:: Excerpt
After the assessment, based on the value of IVCCI, patients were grouped into the Collapsible (CI+) group and Non-Collapsible (CI-) group, using a predecided cut-off of IVCCI at 50%. Patients with IVCCI ≥ 50% were grouped into CI+, and patients with IVCCI < 50% were grouped under the CI- group (12).
Patients were then shifted to the operating theater where they were premedicated with 0.02 mg/kg of midazolam, 0.005 mg/kg of glycopyrrolate, and 2 μg/kg of fentanyl, and induction was carried out with 5 mg/kg of thiopentone sodium. For muscle relaxation, 0.1 mg/kg of vecuronium was administered after confirming bag and mask ventilation. The patient was ventilated with 100% O2 for three minutes, after which the airway was secured. An infusion of Ringer’s lactate solution was administered at a rate of 10 mL/kg/hr
to all patients intraoperatively. Haemodynamic parameters such as Non Invasive Blood Pressure (NIBP), Heart Rate (HR) and Oxygen Saturation (SPO2) were recorded every minute for the initial five minutes, and then every five minutes for the next 60 minutes post-induction.
Hypotension after general anaesthesia was defined as any one of the following: 1) a fall of <20% in SBP from the baseline; 2) SBP <90 mm Hg; 3) mean blood pressure <60 mmHg.
Statistical Analysis
Quantitative variables were analysed using an independent t-test, while qualitative variables were analysed using the Chi-Square test and Fisher’s-exact test. The ROC curve was utilised to determine the cut-off point, sensitivity, specificity, Positive Predictive Value (PPV), and Negative Predictive Value (NPV). Multivariate logistic regression was employed to identify significant predictors of hypotension. A p-value <0.05 was considered statistically significant. The final analysis was conducted using the Statistical Package for the Social Sciences (SPSS) software, version 25.0, manufactured by IBM, Chicago, USA.
Total 100 patients participated in present study. The demographic variables are shown in (Table/Fig 2).
Out of the 100 patients who participated in present study, the incidence of post-induction hypotension was recorded in 44 (44%) patients, while the remaining 56 (56%) remained normotensive. The distribution of age (p-value=0.406) and ASA physical status (p-value=0.687) was comparable among hypotensive and non hypotensive patients. Hypotension was significantly higher in females (50.67%) compared to males (24%) (p-value=0.02). The incidence of hypotension was significantly higher among patients with lower BMI (70.59%) compared to those with normal and high BMI (p-value=0.0007) (Table/Fig 3).
The majority of patients, n=75 (75.00%), were in the non-collapsible (CI-) group, while the collapsible (CI+) group had only n=25 (25.00%) patients. The number of patients with hypotension was significantly lower in the CI-group compared to the CI+ group (26.67% vs. 96%, respectively) (p-value <0.0001) (Table/Fig 4). There was no significant association seen between heart rate, Systolic Blood Pressure (SBP), Diastolic Blood Pressure (DBP), and mean blood pressure with hypotension (p-value >0.05) and also with the non-collapsible (CI-) and collapsible (CI+) groups (p-value >0.05). The mean values of heart rate, SpO2, and mean blood pressure among the non-collapsible (CI-) and collapsible (CI+) groups are shown in (Table/Fig 5),(Table/Fig 6),(Table/Fig 7).
::::
• **What you need to do**
1) List every drug the study excerpt names for premedication, induction, or muscle relaxation, each with its dose.
2) Transcribe the study excerpt starting at the words "Hypotension after general" and stopping after the words "IBM, Chicago, USA.".
The lines that come after the study excerpt are not needed.
:: Recorded information
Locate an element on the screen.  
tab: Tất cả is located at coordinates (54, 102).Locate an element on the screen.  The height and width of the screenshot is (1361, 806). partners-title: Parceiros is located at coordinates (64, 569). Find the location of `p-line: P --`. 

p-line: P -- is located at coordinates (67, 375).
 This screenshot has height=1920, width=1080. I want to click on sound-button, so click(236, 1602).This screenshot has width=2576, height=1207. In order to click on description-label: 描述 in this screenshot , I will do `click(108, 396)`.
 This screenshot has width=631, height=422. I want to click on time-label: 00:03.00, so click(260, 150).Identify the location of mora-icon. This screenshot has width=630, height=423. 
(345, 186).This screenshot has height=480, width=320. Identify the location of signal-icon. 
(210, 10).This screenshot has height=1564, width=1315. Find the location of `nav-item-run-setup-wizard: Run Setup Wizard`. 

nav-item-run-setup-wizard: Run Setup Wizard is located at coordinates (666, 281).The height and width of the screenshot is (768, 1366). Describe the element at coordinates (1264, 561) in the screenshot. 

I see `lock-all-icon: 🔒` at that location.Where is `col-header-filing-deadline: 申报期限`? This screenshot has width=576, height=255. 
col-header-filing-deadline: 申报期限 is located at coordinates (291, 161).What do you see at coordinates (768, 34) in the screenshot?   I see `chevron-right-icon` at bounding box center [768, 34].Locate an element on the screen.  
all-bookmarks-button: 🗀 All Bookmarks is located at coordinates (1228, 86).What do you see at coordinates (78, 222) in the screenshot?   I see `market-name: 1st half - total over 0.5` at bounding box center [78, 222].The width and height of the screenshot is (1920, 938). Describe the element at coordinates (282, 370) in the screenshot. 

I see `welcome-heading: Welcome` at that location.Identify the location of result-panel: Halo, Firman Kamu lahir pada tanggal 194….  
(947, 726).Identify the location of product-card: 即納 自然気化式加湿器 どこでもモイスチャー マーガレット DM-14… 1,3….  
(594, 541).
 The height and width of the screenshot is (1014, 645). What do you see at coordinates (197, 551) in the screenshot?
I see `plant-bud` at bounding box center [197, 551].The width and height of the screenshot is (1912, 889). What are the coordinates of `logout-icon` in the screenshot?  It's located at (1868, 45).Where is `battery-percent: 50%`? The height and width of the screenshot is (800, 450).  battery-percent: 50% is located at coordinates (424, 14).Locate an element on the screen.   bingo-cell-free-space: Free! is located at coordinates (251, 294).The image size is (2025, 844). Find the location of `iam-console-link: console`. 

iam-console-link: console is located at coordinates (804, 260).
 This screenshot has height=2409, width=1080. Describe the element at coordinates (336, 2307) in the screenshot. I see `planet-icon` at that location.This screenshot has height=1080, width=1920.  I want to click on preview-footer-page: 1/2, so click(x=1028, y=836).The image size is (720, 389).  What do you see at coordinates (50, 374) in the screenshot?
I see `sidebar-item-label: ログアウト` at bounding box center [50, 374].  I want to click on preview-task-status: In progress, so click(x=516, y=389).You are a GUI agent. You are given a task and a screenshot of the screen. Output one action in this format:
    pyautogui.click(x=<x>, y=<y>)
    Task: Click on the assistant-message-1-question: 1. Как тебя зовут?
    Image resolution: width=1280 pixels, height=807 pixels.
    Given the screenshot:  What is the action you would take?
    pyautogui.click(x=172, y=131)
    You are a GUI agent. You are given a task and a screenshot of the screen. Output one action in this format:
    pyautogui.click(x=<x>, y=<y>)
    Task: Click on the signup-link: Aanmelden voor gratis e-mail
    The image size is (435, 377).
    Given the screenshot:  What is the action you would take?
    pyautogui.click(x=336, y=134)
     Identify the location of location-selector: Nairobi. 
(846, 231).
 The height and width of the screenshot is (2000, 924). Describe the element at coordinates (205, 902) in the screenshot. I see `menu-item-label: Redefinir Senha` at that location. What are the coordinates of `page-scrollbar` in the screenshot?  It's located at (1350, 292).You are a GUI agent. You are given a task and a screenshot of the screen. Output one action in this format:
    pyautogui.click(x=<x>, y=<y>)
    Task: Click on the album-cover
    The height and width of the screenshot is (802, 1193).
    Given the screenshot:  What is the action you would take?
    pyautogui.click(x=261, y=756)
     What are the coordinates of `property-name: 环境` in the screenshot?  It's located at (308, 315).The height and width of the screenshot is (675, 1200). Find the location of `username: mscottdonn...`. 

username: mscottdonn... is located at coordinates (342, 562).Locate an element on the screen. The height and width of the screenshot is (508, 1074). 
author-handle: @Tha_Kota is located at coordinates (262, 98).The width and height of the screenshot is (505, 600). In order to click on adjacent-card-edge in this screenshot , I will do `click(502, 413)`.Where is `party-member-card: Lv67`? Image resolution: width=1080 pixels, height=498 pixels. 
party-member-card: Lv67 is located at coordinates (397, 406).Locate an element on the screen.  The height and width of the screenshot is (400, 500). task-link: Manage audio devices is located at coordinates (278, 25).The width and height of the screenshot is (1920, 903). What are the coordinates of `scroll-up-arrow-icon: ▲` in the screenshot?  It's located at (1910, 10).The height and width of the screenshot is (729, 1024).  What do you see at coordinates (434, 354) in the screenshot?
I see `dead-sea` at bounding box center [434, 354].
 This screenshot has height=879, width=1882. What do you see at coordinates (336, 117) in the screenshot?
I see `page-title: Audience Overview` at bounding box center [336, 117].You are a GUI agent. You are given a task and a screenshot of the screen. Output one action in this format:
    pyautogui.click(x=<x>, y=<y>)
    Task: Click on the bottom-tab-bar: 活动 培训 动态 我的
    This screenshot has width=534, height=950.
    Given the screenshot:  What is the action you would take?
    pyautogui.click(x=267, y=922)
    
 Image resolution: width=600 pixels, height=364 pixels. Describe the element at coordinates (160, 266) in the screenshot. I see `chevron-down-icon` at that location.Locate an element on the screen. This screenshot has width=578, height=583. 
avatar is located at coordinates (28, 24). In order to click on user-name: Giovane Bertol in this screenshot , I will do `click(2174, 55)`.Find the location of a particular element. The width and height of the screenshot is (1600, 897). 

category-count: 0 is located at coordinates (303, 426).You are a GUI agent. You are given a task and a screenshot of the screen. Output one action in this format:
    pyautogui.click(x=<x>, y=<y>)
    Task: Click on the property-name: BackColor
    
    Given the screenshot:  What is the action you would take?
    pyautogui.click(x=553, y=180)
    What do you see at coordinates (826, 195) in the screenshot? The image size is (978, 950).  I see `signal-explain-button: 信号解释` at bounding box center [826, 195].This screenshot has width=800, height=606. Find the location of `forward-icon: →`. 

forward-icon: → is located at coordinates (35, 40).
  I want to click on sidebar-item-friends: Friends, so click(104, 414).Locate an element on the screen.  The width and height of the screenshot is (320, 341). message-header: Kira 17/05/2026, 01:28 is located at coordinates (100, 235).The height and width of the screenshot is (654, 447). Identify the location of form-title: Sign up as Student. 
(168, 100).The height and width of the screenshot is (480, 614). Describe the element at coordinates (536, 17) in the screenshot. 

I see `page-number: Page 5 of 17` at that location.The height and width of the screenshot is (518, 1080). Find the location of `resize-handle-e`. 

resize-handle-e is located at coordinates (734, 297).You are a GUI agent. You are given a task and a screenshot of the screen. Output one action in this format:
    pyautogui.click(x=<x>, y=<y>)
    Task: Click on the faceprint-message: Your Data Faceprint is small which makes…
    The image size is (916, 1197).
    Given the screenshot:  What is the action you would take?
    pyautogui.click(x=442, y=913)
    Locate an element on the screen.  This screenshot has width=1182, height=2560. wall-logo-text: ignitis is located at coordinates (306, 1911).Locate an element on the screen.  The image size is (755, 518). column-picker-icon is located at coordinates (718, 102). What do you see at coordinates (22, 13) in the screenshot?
::::
• **Outputs for the tasks**
1)
- Midazolam, 0.02 mg/kg
- Glycopyrrolate, 0.005 mg/kg
- Fentanyl, 2 μg/kg
- Thiopentone sodium, 5 mg/kg
- Vecuronium, 0.1 mg/kg

2)
Hypotension after general anaesthesia was defined as any one of the following: 1) a fall of <20% in SBP from the baseline; 2) SBP <90 mm Hg; 3) mean blood pressure <60 mmHg.
Statistical Analysis
Quantitative variables were analysed using an independent t-test, while qualitative variables were analysed using the Chi-Square test and Fisher’s-exact test. The ROC curve was utilised to determine the cut-off point, sensitivity, specificity, Positive Predictive Value (PPV), and Negative Predictive Value (NPV). Multivariate logistic regression was employed to identify significant predictors of hypotension. A p-value <0.05 was considered statistically significant. The final analysis was conducted using the Statistical Package for the Social Sciences (SPSS) software, version 25.0, manufactured by IBM, Chicago, USA.